After tuning LPIPS, the authors evaluate several similarity metrics (including SSIM and FSIM) on a separate dataset and compute agreement of the algorithm with all of the judgments. To aggregate information, if $p$ fraction of the humans vote for image 1 and $1 - p$ fraction vote for image 2, the human will get a score of $p^2 + (1 - p)^2.$

Figure 1. Quantitative comparison. Authors show a quantitative comparison across metrics on the test sets. (Left) Results averaged across traditional and CNN-based distortions. (Right) Results averaged across 4 algorithms.

In Figure 1, we see that LPIPS has a higher 2AFC score than the SSIM or FSIM measures or the $\ell _{2}$ distance.

However, a problem with the LPIPS distance is that since it uses activations of Deep Neural Networks, it is prone to adversarial attacks itself. Hence, [Ket19E] introduced the E-LPIPS or Ensembled LPIPS. They transform both input images using simple random transformations and define:

\begin{equation} d_{\mathrm{E} \text{-LPIPS }} (\mathbf{x}, \mathbf{y}) := \mathbb{E} \left[ d_{\text{LPIPS }} (T (\mathbf{x}), T (\mathbf{y})) \right], \tag{5} \end{equation}

where the expectation is taken over a family of image perturbations. The authors claim that the E-LPIPS model is more robust but has the same prediction power.

2 Problem Setting

As previously discussed, our main goal is to determine whether perceptual metrics can be used to compare adversarial attacks in image classification. We focus on LPIPS for its popularity and because it more closely aligns with human ratings than other ones (Figure 1).
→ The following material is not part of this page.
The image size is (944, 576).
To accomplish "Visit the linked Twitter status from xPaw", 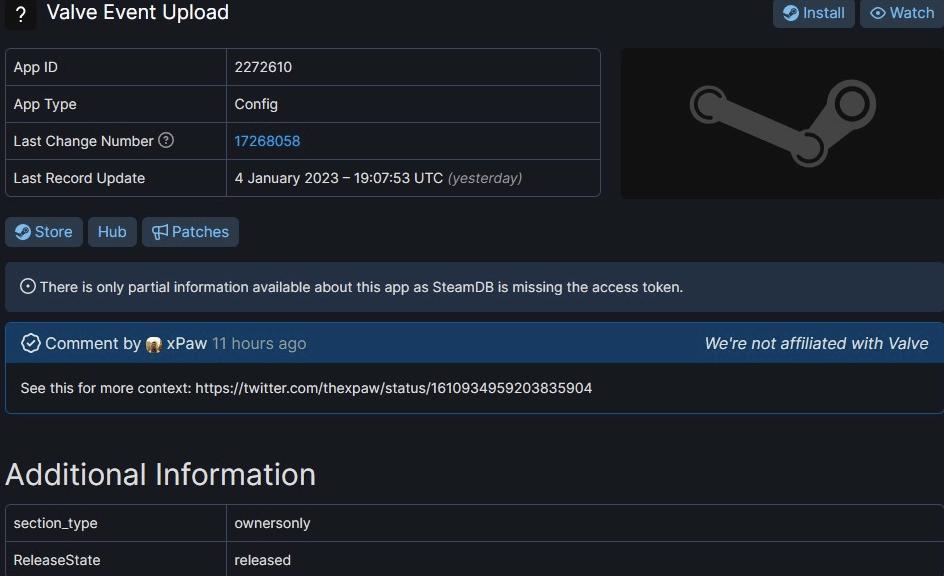I will coord(398,388).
[Ket19E] showed that LPIPS is sensitive to adversarial samples, but used attacks specifically targetting it. If generic adversarial attacks for image classification transferred poorly to an LPIPS network, then LPIPS could be considered for perceptual evaluation of adversarial attacks.
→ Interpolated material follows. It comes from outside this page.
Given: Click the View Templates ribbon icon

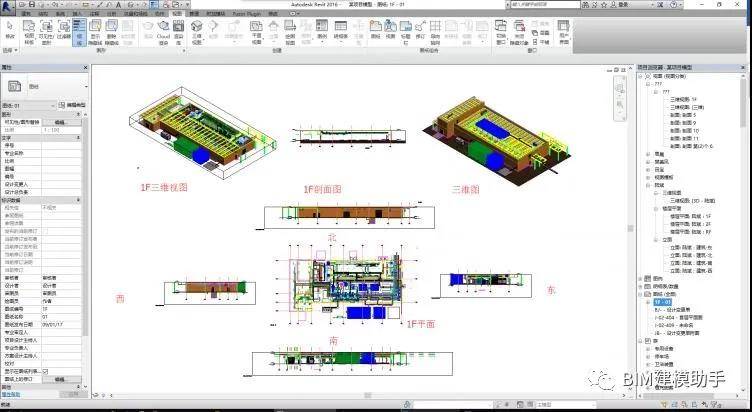Looking at the screenshot, I should tap(29, 32).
Consider a target network $F_{T},$ and an attack $\mathbf{x} \mapsto \mathbf{x}’ := \mathbf{x}+ \eta (\mathbf{x})$ perturbing $\mathbf{x}$ by some $\eta$ s.t. $| \mathbf{x}-\mathbf{x}’ | < \varepsilon$ in some norm. Note that induced by the distribution of images $\mathbf{x} \sim \mathbf{X},$ one has a distribution of perturbations $\mathbf{\eta} \sim \eta (\mathbf{X}).$ We can define an attack transfer from classification to LPIPS as successful if the quantity

\[ \mathbb{E}_{\mathbf{x}, \mathbf{\eta}} [| d_{\operatorname{LPIPS}} (\mathbf{x}, \mathbf{x}+ \eta (\mathbf{x})) - d_{\operatorname{LPIPS}} (\mathbf{x}, \mathbf{x}+\mathbf{\eta}) |] \]

is large enough. To compute this, we take $\mathbf{x} \in D_{\operatorname{train}}$ and approximate $\mathbf{\eta}$ by independently sampling from the set $\lbrace \mathbf{\eta} (\mathbf{x}) : \mathbf{x} \in D_{\operatorname{train}} \rbrace.$ Using only the first moment is however less informative than comparing the full distributions of distances, e.g. with the Wasserstein metric.5 5 A simple approach here would be to use a non-parametric test like Kolmogorov-Smirnov. However, in our experiments, visual inspection and Wasserstein provided ample evidence.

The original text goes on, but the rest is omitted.